Haines Phillips Architects
- Original design
- Unknown, 1582
- Haines Phillips Architects, 2016
The 2018 programme is now past. We will be launching the 2019 programme mid-August.
Originally built in 1582 as a private home for three-times Lord Mayor of London, Sir Richard Martin, Lauderdale House in Highgate is now a community hub, welcoming over 65,000 visitors every year. Each year we host a wide range of cutting-edge exhibitions and events, bringing the brightest new talent and high-profile established performers to north London. Lauderdale House also boasts a blooming programme of creative classes for both adults and children and can be hired for weddings, receptions and parties.
From a 'U' shaped two storey timber-framed house of the late 16th century, clad in lath and plaster, the house has changed over time whilst still retaining its original frame. A corridor serving ground and first floor was added in the 17th century, and in the 18th the whole facade was revamped in classical style, with the end fronting the lawn extended with pediment and colonnade.
Front Entrance Hall
Nell Gwynn's Bath: this was never a bath, but a display shelf for plate and china installed by the Quaker, Meade in 1677, at least 15 years after Nell Gwynn's time in the house.
Bas-relief over fireplace: this shows Achilles distressed at losing his friend Briseis, from Homer's Iliad. Installed in 1850 probably by James Yates.
Tudor beams: part of the original frame of the 16th century house, about 10 inches square with delicately moulded edges and stop ends, indicate this was an important room, probably dining hall. These beams are still structural.
Round-topped doorway: originally one of a pair on either side of the fireplace, this dates from the early 17th century, with hand carved decoration. Used as a model for anteroom door.
Ionic columns: these columns replaced the old Tudor frame which ran the whole length of the house, parallel to the outside wall. They were probably installed in the late 18th century.
Tudor frame and beams: parts of the original 16th century frame are visible. The wall frames either side (the fireplace wall was originally an outside wall on to the yard) and the main and subsidiary beams are still morticed and tennoned together.
The 'Jetty': main beams and joists extended 2 ft beyond the outer wall to support the upper floor which was wider. This was a fashionable and functional Tudor feature called a Jetty.
The original doorway: at the far end of the Gallery, the exposed frame shows where an external door frame was carved into the structural post, with a lath and plaster panel at the side. This door was opposite the original front door (see LCC plaque).
Fireplace: the huge beam over it indicates the width of the original fireplace. Scorch marks date from the 16th century.
Tudor brickwork: the bricks at the back of the fireplaces are smaller than those of later periods. They are Tudor bricks, part of the original house. The unusual pointing seems to have been designed to hold the original plaster which covered these walls.
Staircase: the present staircase is a repair/reconstruction of the stair of this design installed in 1670. It replaced an earlier staircase which ran anticlockwise, with a trompe l'oeil wall painting of a balustrade (as at Hatfield and Blickling).

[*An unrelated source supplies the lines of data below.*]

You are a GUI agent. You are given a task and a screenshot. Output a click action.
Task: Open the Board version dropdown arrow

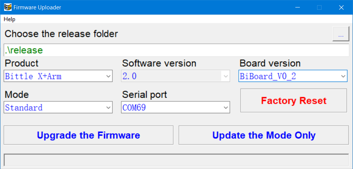[x=343, y=76]
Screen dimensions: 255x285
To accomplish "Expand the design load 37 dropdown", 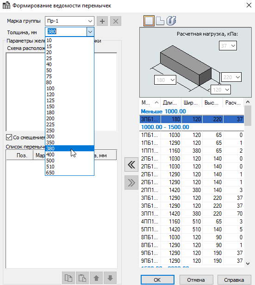I will click(x=228, y=46).
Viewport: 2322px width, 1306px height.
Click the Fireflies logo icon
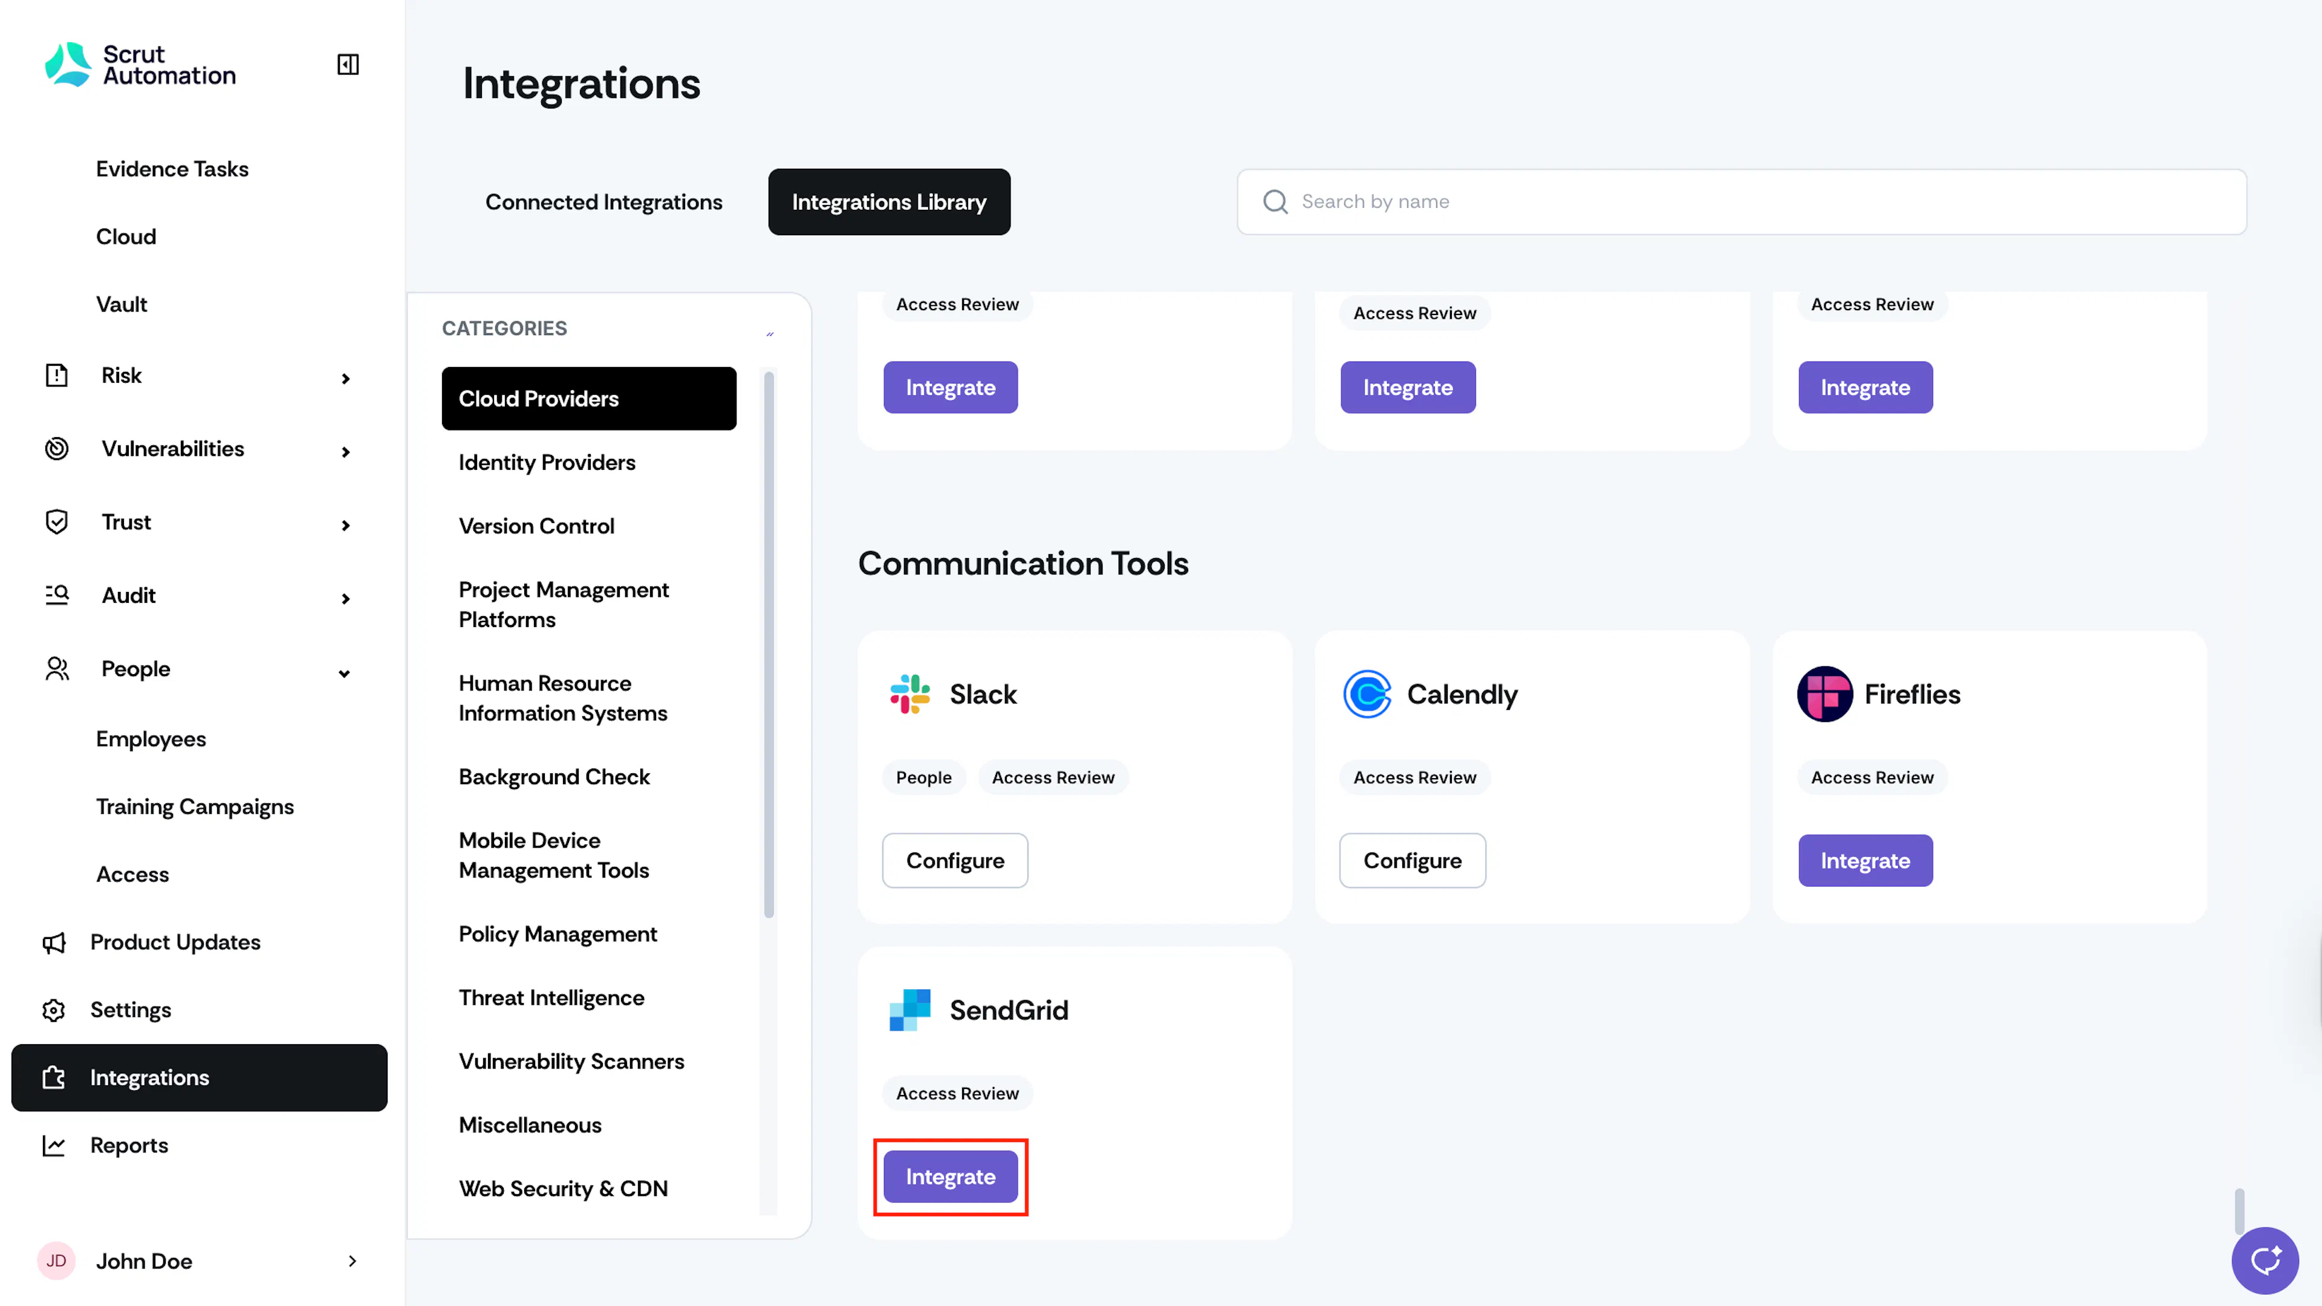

Sacrificial objects: walled up in an enclosure at the top of the stairs between the newel post and the wall, were found (in 1961) two chickens, a candle stick etc (for good luck?). Now in the Museum of London.
Lantern: originally installed by Pauncefort in the early 18th century, it was damaged by the fire of 1963 and faithfully restored in 1983.
Tudor framework: originally the 'U' shaped Tudor house had no corridor, so there was a window from the staircase well into the yard. At the far end of the foyer stands the original framework of the outside wall, with carved window frame and groove for the staves supporting lath and plaster (described as the 'Paper' house).
The Tudor frame: the original timbers can be seen beyond the modern framework, and charred members beside the windows show survival of the fire of 1963. The original windows were oriels.
The King's Chamber: an inventory of 1685 shows the end of the gallery facing the lawn was described as 'The Kinges Chamber and Closett'. This was just fifteen years after Nell Gwynn's time. The room was extended by 10ft in 1760 to make the new elevation.
The anteroom: this smaller room replaces the 'Matted Gallery' and houses the cast of a ceiling rescued by the GLC in 1964 from a house in Leadenhall Street. This will be incorporated in the full restoration of this room, carried out by students of Vauxhall College with a grant from Heritage of London.
Tudor fireplace: with herring bone brick fireback central to the original fireplace, this was a central feature of the Matted Gallery.